Talos Vulnerability Report

TALOS-2021-1278

AT&T Labs Xmill XML parsing ParseAttribs memory corruption vulnerability

August 10, 2021
CVE Number

CVE-2021-21810

Summary

A memory corruption vulnerability exists in the XML-parsing ParseAttribs functionality of AT&T Labs’ Xmill 0.7. A specially crafted XML file can lead to a heap buffer overflow. An attacker can provide a malicious file to trigger this vulnerability.

Tested Versions

AT&T Labs Xmill 0.7

Product URLs

None

CVSSv3 Score

8.1 - CVSS:3.0/AV:N/AC:H/PR:N/UI:N/S:U/C:H/I:H/A:H

CWE

CWE-122 - Heap-based Buffer Overflow

Details

Xmill and Xdemill are utilities that are purpose-built for XML compression and decompression, respectively. These utilities claim to be roughly two times more efficient at compressing XML than other compression methods.

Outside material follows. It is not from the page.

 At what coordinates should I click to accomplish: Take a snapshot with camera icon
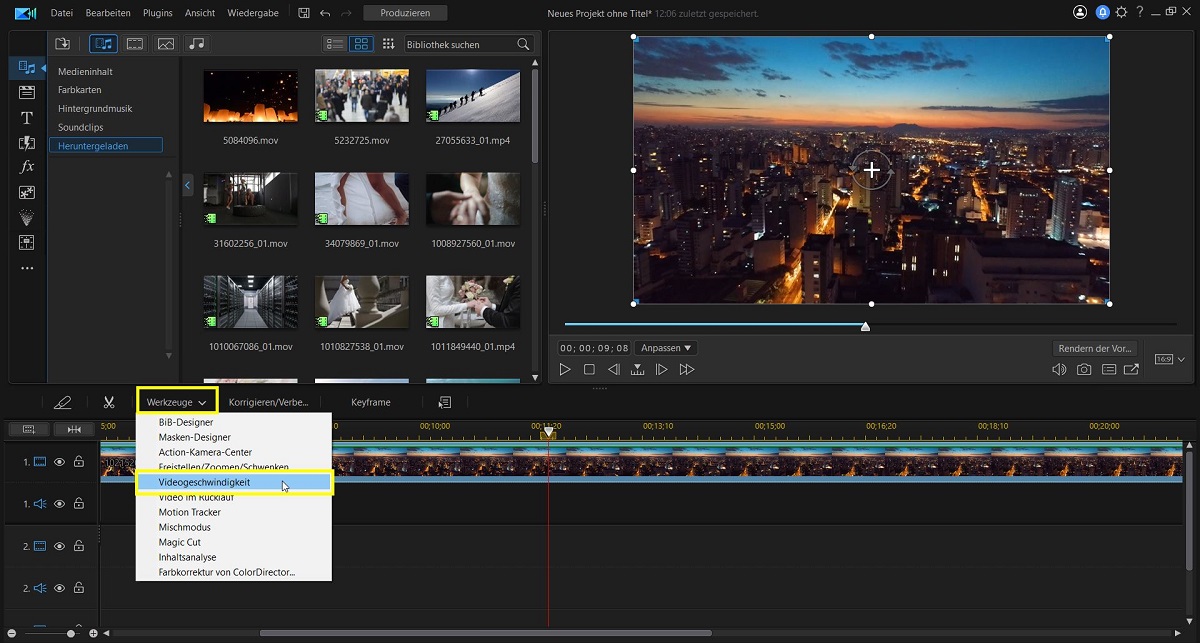coord(1084,370)
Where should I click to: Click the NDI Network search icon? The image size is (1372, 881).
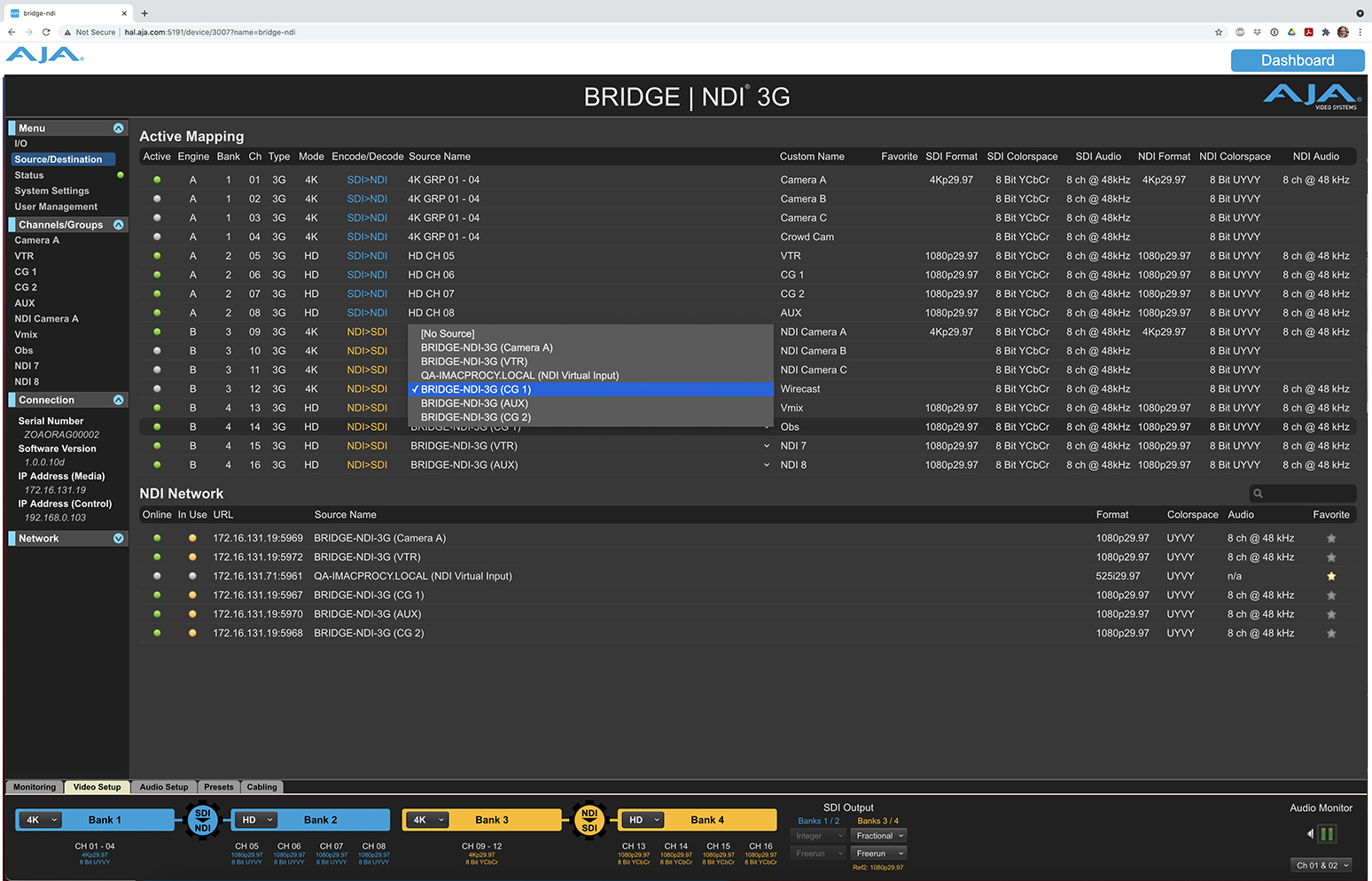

While this software is old, released in 1999, it can be found in modern software suites, such as Schneider Electric’s EcoStruxure Control Expert.

Within the XML Parsing functionality of Xmill, if an attribute is encoutered without a subsequent = and the curblock is set to 0x0 a heap buffer overflow will occur, overwriting arbitrary heap memory 2 bytes at a time.

To first overwrite curblock to NULL, the first start level and end label cannot match.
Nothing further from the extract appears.